All lines in the material below that contain "option" should be located and copied.

» Provided material
────

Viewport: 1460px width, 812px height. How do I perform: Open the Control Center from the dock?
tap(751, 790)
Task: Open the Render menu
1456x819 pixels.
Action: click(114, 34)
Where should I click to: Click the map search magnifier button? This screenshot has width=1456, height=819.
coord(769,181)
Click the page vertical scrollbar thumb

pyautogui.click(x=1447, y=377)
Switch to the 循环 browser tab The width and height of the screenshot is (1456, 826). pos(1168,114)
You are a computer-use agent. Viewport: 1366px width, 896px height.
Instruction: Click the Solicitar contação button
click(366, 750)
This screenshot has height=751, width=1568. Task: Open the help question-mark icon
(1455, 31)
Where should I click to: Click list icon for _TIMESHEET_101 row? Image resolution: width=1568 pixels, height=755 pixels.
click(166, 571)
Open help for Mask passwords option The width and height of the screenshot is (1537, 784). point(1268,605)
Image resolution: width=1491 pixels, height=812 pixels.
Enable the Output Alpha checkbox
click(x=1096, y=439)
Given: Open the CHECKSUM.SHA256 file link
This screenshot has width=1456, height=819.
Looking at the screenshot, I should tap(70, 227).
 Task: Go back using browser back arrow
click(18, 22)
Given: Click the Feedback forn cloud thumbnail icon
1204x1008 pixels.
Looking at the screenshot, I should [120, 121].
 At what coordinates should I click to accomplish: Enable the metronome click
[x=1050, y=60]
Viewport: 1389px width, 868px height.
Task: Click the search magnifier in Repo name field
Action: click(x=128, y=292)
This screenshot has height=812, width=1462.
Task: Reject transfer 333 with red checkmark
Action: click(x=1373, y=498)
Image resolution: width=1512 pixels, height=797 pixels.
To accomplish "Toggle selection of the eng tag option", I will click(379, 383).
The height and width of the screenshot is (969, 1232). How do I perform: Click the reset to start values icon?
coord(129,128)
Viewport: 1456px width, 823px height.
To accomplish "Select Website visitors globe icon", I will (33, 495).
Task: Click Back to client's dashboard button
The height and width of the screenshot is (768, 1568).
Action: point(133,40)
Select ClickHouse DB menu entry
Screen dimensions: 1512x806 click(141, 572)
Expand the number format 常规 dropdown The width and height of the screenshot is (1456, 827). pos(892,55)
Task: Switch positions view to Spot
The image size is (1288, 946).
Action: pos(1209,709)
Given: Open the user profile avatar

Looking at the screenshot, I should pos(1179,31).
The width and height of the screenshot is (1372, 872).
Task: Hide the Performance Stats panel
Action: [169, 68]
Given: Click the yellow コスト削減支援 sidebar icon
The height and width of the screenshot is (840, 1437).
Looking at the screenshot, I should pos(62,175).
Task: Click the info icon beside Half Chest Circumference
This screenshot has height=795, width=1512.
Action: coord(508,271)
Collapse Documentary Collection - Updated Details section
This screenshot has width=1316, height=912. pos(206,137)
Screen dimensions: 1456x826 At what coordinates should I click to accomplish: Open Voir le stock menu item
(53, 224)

────

» Answer box
Open help for Mask passwords option The width and height of the screenshot is (1537, 784). point(1268,605)
To accomplish "Toggle selection of the eng tag option", I will click(379, 383).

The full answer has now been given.